Overview of Chinese Internet Censorship

Monday, October 03, 2005

There's an article in Time today that provides a good refresher course on Chinese web censorship.

Much of this effort relies on modern technology.

Employing much of the same information-screening and filtering technology used worldwide to combat pornography and spammers, Beijing has built a Great Firewall of China that restricts viewing of scores of foreign websites (such as those for Amnesty International and numerous news sites); the government has also deployed tens of thousands of Internet police to investigate online crimes, including political offenses. While some tech-savvy surfers can find ways through the firewall and past Web police monitors, the vast majority of China's 100-million online population will search in vain for Mandarin equivalents of the Drudge Report, blog screeds and independent journalism that define free online speech in most of the world. A recent study by Harvard Law School's Berkman Center for Internet & Society concluded that "China's Internet filtering regime is the most sophisticated effort of its kind in the world."

Hmmm. Amnesty International? What? The Chinese government doesn't want its proles to know how badly America treats its prisoners (and worse still, their free Korans) in Gitmo?

Of course, good-old fashioned government force and the fear it induces are what really keep the lid clamped down.

... Beijing maintains control by instilling the fear in Web scribes and online businesses that they are being watched -- and that, if they cross the line, they are risking their investment, their business, even their freedom. The threat is real: Human Rights Watch estimates that 60 Chinese are serving prison sentences for Internet-based political crimes, and Beijing frequently closes down websites operating on Chinese soil whose owners allow controversial postings.

Indeed, far from loosening up, Beijing is intensifying its scrutiny of the Web. Last week, the State Council released even more stringent regulations—aimed at online forums, blogs and wireless SMS messaging—that bar postings of news that goes against "national security and the public interest."

Sadly, the Chi-Comms are being aided and abetted by a today's version of Armand Hammer: The unholy corporate trinity of Microsoft, Yahoo!, and Google.
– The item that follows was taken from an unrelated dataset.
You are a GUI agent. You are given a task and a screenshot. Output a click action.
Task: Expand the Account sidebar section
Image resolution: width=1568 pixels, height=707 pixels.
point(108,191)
Yahoo!'s China operation was widely criticized last month for turning over information to the police that helped send journalist Shi Tao to prison for 10 years (Shi had posted a list of topics that Chinese newspapers were forbidden to cover, including the anniversary of the 1989 Tiananmen massacre). Yahoo! officials said they had no choice but to abide by the "laws, regulations and customs" of countries where it does business. It isn't alone in its sensitivity to local customs: Microsoft's MSN portal blocks the Chinese words for "democracy" and "freedom" from the blogs it hosts, while Google omits banned websites from its search results.


And yet, there are a couple of rays of hope. One of them is the sheer size of China and her economy, as reported recently by George Reisman (HT: The General).

More important was what I saw from the ship as we left Shanghai: mile after mile of factories, power plants, wharves, an incredible number of cargo cranes and containers. (About once a year, I get a view of the cranes and containers in San Pedro, which is the port for Los Angeles and by some accounts the busiest in the US. I'm sorry to say that I think it's dwarfed by what I saw in Shanghai.)

As the 2008 Olympics approaches, which is to be held in Beijing, I think there'll be a major discovery process with respect to China. The television cameras will be working overtime to show the sights in the city and probably elsewhere in the country.

How long can any government keep such a huge, dynamic society under its boot? And furthermore, this begs the intriguing question of whether these images will be transmitted to the poverty-stricken countryside. If even a decent portion of that populace, which the Chi-Comms are already having to work hard to control, has access to such images, might there be rebellion in the countryside?

Another ray of hope is that there are ways around the "Great Fire Wall of China", and people are using them.

[D]etermined Chinese web surfers manage to tunnel through today's firewall with the help of software that guides them to overseas "proxy servers," computers that enable them to fetch and view banned content. Activists smuggle proxy software into China and pass it hand-to-hand on flash memory devices. "It's really cat and mouse," says Bill Xia, president of U.S.-based Dynamic Internet Technology, whose product bounces users among many proxy servers, making it hard to track the surfer's identity.

On a recent afternoon, a Chinese reporter in Beijing used one of these programs to watch a video of the Tiananmen massacre on his IBM ThinkPad. "See that boy facing down a line of tanks?" he says. "I'd heard about that." In most countries, this ability to track down elusive information is now little more than a mundane miracle of modern technology. In China, this unconstrained curiosity remains a perilous threat -- to both the browser and Beijing.

Not clear, however, is whether such software can be used at all by most Chinese internet users, who use cybercafes where they must sign in with their national ID number to use the web. I'm doubtful.

-- CAV

2 comments:

Vigilis said...

Does not bode well for the time when China joins EU's insistence on international control of the Internet. Future China will be powerful enough to actually negotiate some control.

Gus Van Horn said...

Even the EU alone having some control would be bad. Dhimmitude, anyone?